We are rapidly approaching that time of year when the scramble for the coveted H-1B visa begins.  As a reminder, the H-1B visa is the only work visa available to most foreign workers.  It requires that the person have a U.S. Employer, a position with that employer that requires a specific bachelor’s level (or higher) education (a professional position), and that the person being applied for actually have that specific bachelor’s level (or higher) degree. Every year, Congress has limited the number of new H-1B visas for bachelor’s degree holders to 65,000, with an additional 20,000 H-1B visas available to those whose job requires a Master’s degree, or higher.  In 2013, USCIS received more than 124,000 applications for the 85,000 H-1B slots.  USCIS held a “lottery” for both the master’s degree and bachelor’s degree H-1B categories.  Initially at least, whether you received your H-1B was entirely based on luck in 2013.  It will be the same in 2014. 
If you want to hire a foreign professional worker in the U.S. this year (starting on October 1, 2014), now is the time to get ready and act.  Typically, it will take 3-4 weeks to prepare the H-1B visa package, because of government processing delays prior to the filing of the H-1B.  Now is the time to select qualified immigration counsel who has handled thousands of H-1Bs in all categories of  professional jobs and has the experience to both timely prepare the application, and to prepare a winnable application.  The denial rate for H-1Bs has averaged more than 30% between 2009 and 2011, the last years for which we have numbers.

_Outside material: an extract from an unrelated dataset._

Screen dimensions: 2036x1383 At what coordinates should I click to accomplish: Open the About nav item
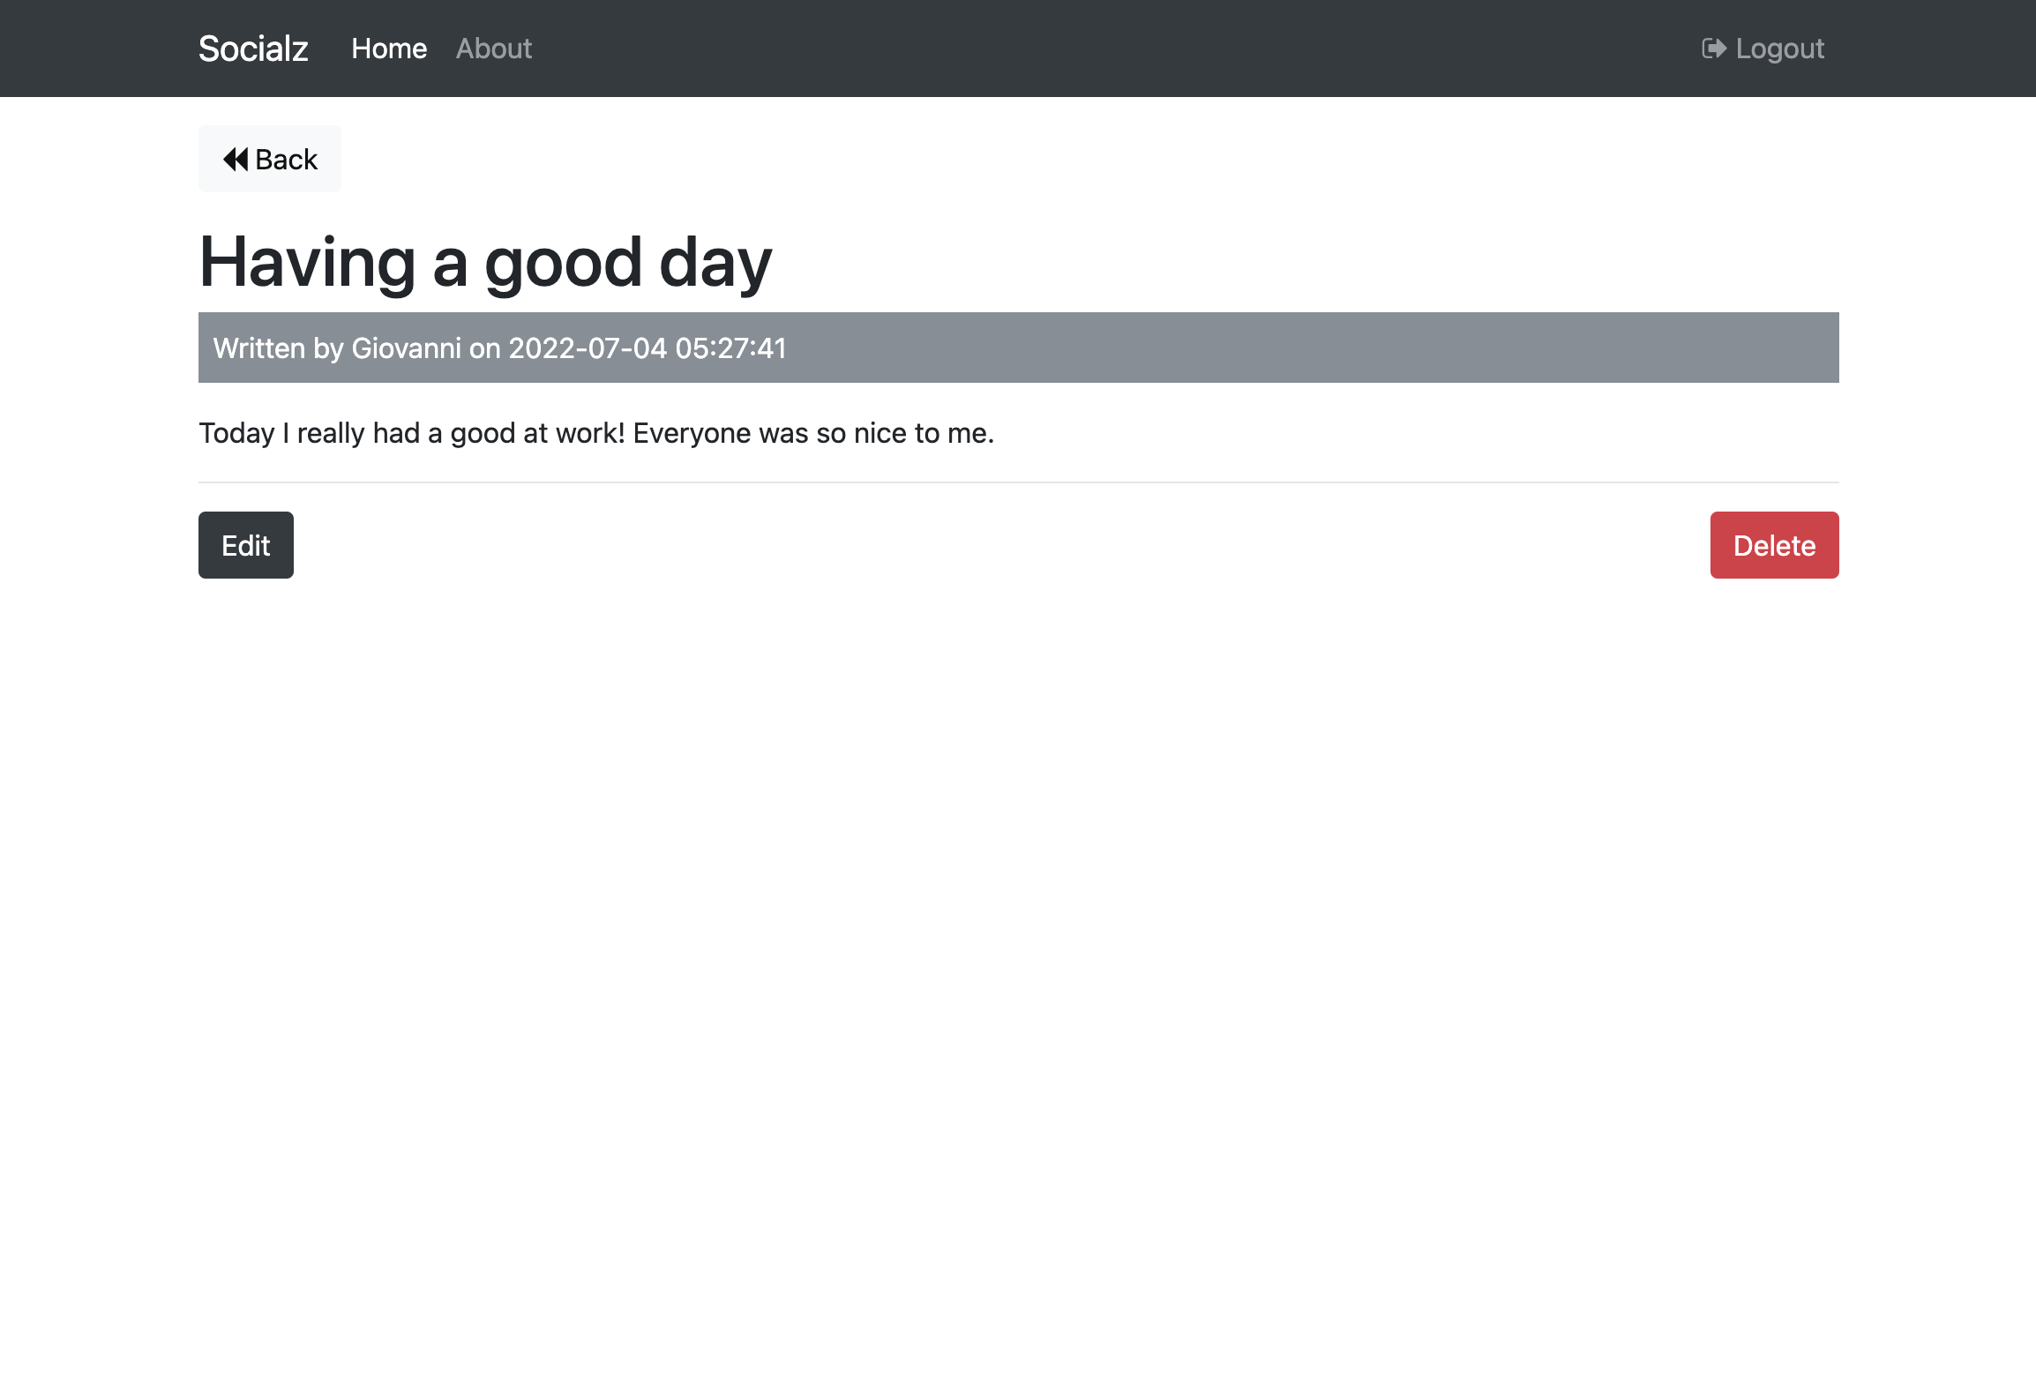(x=494, y=49)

Because of the recent upsurge in private sector job growth, it is crystal clear that there will be an even greater number of H-1B petitions filed in April 2014, compared to 2013, and that the “cap” will again be reached in the first 5 days of April.  After the lottery process selects the winners by mid-April (and the losers are unceremoniously notified by the return of their entire application), the USCIS will then adjudicate the cases in random order, with non-premium processing times exceeding five months. 
To maximize your and your employee’s chances of obtaining one of the newly available H-1B visas, employers should plan to file their H-1B petitions long before April 1, 2014.  If you don’t know whether you will have H-1B needs in 2014, or whether any of your employees may need to file for this visa (such as those on OPT, J-1, or other non-immigrant categories which are reaching their time cap), you should seek guidance from experienced immigration counsel as soon as possible, and certainly several weeks before April 1.